I would agree if you can assess it then it's OK.

But this has always been the question what is assessable?

[quote]514.9.1 A legible diagram. chart or table or equivalent form of information shall be provided indicating in
particular:
(i) the type and composition of each circuit (points of utilisation served. number and size of conductors, type of wiring), and
(ii) the method used for compliance with Regulation 410.3.2. and
(iii) the information necessary for the identification of each device performing the functions of protection, isolation and switching, and its location. and
(iv) any circuit or equipment vulnerable to a typical test.
For simple installations the foregoing information may be given in a schedule. A durable copy of the schedule
relating to a distribution board shall be provided within or adjacent to each distribution board.
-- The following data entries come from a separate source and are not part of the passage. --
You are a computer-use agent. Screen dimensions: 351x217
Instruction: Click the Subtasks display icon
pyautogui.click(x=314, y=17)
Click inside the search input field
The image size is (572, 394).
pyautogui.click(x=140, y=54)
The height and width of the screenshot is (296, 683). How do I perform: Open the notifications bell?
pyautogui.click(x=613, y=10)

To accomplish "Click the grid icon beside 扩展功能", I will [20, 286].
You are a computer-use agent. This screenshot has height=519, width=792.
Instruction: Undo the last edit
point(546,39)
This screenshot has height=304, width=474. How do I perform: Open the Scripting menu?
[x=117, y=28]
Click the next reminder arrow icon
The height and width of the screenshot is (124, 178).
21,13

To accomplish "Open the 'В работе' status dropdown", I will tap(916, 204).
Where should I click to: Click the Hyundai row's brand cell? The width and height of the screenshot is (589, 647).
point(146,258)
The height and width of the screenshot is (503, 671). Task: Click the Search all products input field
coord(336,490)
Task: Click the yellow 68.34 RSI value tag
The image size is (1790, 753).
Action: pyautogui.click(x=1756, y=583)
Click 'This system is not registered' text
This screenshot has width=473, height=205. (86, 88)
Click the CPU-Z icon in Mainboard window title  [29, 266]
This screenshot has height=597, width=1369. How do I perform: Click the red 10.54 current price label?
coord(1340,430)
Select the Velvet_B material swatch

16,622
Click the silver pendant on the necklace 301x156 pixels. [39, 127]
Any symbol used shall comply with BS EN 60617.[/quote]

This rule is often not complied with specially "its location" and if an electrician is given assess to this information when doing an electrical installation condition report then although he may not want to lift the living room carpet and remove two screws and a section of floor board (with junction box below written on it) to assess a junction box to test tightness of screws it would be hard to say it was not accessible.

Of course the problem lies when some one glues down a floor on top of the floor boards.

In real terms maintenance free junction boxes are not that much more expensive than ones with screw terminals so to show a warranty of skill one should use maintenance free junction boxes anywhere where they are likely to be missed by an inspection.